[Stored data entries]
————————

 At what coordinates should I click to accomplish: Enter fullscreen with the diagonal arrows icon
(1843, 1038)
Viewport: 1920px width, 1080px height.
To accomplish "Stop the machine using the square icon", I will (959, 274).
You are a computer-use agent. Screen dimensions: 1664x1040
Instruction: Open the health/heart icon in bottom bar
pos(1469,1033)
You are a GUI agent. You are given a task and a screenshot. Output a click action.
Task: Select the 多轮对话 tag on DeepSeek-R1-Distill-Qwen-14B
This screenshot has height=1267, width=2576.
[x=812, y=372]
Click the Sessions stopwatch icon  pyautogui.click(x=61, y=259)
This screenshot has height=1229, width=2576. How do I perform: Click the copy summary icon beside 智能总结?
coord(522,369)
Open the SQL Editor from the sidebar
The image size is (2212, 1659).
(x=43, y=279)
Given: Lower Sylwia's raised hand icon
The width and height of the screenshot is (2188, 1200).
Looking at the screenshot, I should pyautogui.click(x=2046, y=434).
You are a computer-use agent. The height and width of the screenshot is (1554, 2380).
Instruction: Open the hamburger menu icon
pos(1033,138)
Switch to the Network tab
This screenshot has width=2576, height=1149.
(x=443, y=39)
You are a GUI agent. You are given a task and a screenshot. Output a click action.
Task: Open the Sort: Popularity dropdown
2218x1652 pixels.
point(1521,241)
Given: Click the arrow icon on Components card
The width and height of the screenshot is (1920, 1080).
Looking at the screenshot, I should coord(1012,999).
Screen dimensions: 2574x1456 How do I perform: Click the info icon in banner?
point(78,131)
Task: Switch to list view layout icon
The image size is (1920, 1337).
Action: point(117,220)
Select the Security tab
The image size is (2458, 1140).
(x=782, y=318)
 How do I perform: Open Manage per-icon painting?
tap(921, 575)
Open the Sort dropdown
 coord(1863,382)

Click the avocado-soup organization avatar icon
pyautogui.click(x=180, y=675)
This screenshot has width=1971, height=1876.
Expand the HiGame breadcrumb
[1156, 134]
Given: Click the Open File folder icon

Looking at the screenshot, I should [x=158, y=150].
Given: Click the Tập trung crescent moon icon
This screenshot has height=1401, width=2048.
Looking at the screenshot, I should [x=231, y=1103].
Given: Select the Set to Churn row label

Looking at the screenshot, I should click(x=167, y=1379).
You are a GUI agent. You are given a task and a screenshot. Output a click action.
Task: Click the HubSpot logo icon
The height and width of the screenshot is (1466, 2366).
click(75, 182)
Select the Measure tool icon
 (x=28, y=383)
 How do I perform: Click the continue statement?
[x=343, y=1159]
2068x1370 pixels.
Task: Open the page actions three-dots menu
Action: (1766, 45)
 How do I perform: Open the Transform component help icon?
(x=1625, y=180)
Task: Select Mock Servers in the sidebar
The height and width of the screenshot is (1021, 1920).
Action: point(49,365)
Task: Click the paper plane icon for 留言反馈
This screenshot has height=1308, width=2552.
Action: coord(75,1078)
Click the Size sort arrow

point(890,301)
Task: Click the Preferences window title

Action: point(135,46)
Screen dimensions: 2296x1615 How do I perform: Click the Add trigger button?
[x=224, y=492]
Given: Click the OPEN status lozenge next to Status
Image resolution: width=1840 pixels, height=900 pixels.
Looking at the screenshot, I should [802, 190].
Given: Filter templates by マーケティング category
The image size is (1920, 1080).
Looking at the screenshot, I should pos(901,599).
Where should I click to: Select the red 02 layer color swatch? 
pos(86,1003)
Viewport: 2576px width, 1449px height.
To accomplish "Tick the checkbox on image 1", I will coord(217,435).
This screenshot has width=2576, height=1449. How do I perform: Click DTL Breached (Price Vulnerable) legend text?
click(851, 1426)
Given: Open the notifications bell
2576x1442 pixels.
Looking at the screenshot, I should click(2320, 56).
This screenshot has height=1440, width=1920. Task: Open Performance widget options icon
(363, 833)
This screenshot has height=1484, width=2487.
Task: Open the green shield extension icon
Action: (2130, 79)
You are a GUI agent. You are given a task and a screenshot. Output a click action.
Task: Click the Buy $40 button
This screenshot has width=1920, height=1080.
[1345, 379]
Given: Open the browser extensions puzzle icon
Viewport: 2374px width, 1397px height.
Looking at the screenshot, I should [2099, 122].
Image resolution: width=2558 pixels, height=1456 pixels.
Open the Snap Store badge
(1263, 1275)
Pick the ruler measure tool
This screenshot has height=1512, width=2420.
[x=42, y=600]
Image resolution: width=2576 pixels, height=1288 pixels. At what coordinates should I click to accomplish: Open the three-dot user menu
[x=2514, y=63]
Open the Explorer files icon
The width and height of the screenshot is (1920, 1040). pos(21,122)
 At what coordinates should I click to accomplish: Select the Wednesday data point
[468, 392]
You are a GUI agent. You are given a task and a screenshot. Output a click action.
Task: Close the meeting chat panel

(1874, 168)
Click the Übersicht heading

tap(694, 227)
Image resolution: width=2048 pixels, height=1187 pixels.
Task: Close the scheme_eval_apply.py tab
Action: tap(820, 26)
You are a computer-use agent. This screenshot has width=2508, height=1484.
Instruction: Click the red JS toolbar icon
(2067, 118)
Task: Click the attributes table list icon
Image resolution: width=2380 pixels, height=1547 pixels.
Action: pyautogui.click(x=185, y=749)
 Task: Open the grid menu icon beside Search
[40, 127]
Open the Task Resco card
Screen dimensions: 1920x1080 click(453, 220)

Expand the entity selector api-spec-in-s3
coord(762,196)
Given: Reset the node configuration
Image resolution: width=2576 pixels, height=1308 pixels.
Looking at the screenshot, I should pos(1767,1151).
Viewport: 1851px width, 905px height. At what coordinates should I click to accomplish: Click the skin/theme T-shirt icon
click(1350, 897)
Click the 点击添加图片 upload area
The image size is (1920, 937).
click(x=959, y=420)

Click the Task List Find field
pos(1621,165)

————————

**Exercise:**
Bring together every line in the entries that holds the string "will".

**Exercise response:**
To accomplish "Stop the machine using the square icon", I will (959, 274).
To accomplish "Tick the checkbox on image 1", I will coord(217,435).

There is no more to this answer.